Once entering a freight elevator you take a ride up into the Twilight Zone and fall back to earth - repeatedly.
The Hollywood Tower Hotel |
In Florida, starting in the library, take a look at the director sign. Inside the glass-encased box you'll see that some of the letters have fallen to the bottom spelling out -- “evil tower u r doomed.”
When you are watching the television in the library, look for the little girl getting on the elevator and watch what she is holding - a vintage Mickey Mouse doll. And when the stars begin to swirl when the elevator car reaches the "fifth dimension" you'll find a hidden Mickey Mouse.

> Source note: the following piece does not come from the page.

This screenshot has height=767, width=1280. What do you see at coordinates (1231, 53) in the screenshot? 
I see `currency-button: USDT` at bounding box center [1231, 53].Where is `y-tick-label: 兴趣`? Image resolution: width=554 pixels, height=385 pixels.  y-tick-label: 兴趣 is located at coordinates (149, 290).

According to a Disney news release, "Walt Disney Imagineers searched Hollywood auction houses for the hotel furnishings. French bronzes by the 19th century artist Moreau are found in the attraction, as well as furniture pieces that graced Hollywood clubs and hotels throughout the 1920s."

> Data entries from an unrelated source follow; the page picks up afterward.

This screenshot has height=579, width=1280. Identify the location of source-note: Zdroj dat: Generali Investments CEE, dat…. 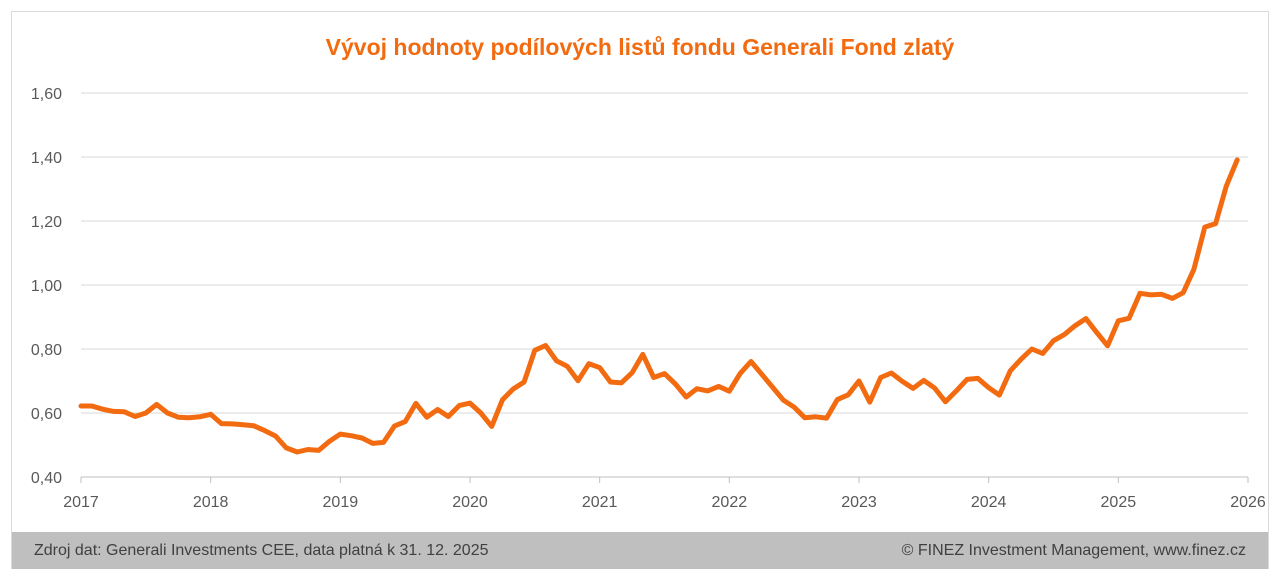
(262, 550).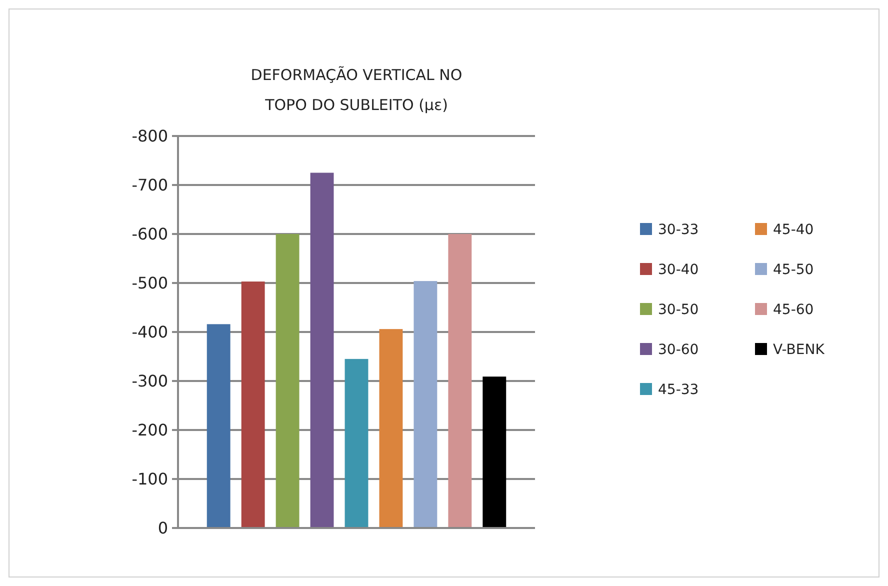  Describe the element at coordinates (150, 284) in the screenshot. I see `y-tick-label: -500` at that location. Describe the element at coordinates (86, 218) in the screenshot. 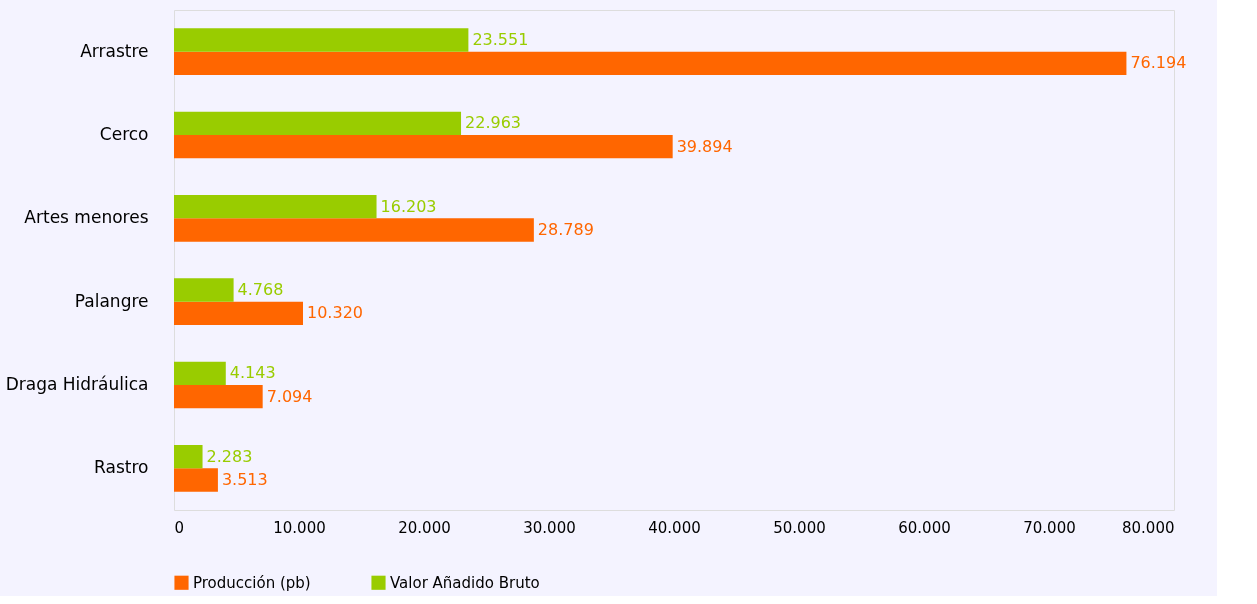

I see `y-tick-label: Artes menores` at that location.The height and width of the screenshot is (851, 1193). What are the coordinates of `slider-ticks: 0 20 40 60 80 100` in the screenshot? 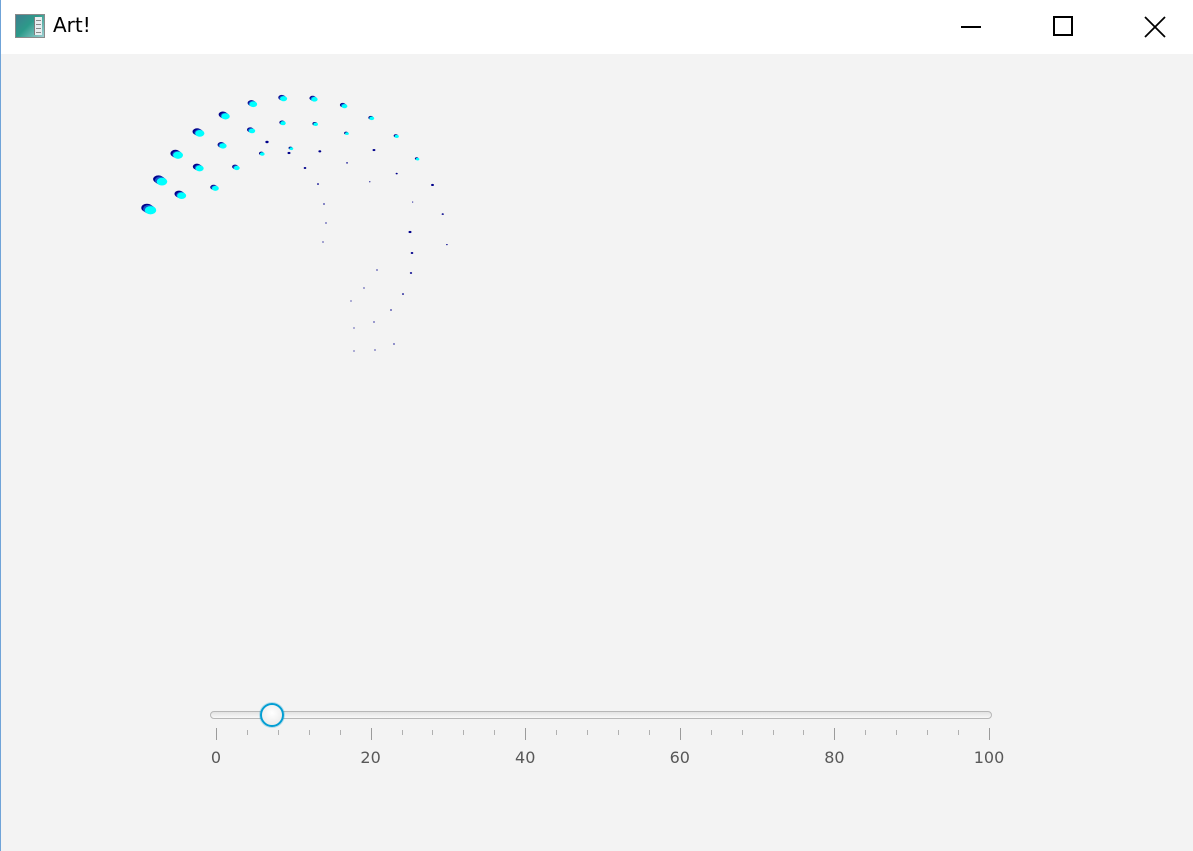 It's located at (606, 740).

Not only did the Imagineers pay great detail to the interior of the building, but they built a landscape to resemble the hills of the Elysian and Griffith Parks in Los Angeles, according to the news release.
And don't forget to listen to the music for Duke Ellington's "Mood Indigo,"and Bunny Berigan's "We'll Meet Again."
In California, the glass display cases outside the library contain props that reference two “Twilight Zone” episodes. One is a gold thimble from "The After Hours,” starring Anne Francis as a woman who has forgotten that she is not actually a human being but a department store mannequin; and a broken stopwatch from “A Kind of a Stopwatch,” the story of a watch that stops time.
The biggest secret is probably how the elevator -- which drops about 13 stories -- works. The elevator doesn't drop. It's on a piston which pushes the elevator up and pulls it down.